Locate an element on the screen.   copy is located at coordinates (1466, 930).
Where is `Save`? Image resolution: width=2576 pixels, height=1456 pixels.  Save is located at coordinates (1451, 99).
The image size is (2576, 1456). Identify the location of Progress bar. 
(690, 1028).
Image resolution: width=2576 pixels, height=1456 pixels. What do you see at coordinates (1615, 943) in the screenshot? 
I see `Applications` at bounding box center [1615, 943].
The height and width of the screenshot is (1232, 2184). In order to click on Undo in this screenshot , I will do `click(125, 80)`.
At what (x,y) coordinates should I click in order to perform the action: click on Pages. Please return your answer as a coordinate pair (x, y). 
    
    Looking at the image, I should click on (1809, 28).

+++

Please recast the rows above as a Markdown table with two columns, Number and Line, giving each nonblank line its own numbered entry in order and leaving blank lines out.

In response –
| Number | Line |
|---|---|
| 1 | Locate an element on the screen.   copy is located at coordinates (1466, 930). |
| 2 | Where is `Save`? Image resolution: width=2576 pixels, height=1456 pixels.  Save is located at coordinates (1451, 99). |
| 3 | The image size is (2576, 1456). Identify the location of Progress bar.  |
| 4 | (690, 1028). |
| 5 | Image resolution: width=2576 pixels, height=1456 pixels. What do you see at coordinates (1615, 943) in the screenshot?  |
| 6 | I see `Applications` at bounding box center [1615, 943]. |
| 7 | The height and width of the screenshot is (1232, 2184). In order to click on Undo in this screenshot , I will do `click(125, 80)`. |
| 8 | At what (x,y) coordinates should I click in order to perform the action: click on Pages. Please return your answer as a coordinate pair (x, y).  |
| 9 |     Looking at the image, I should click on (1809, 28). |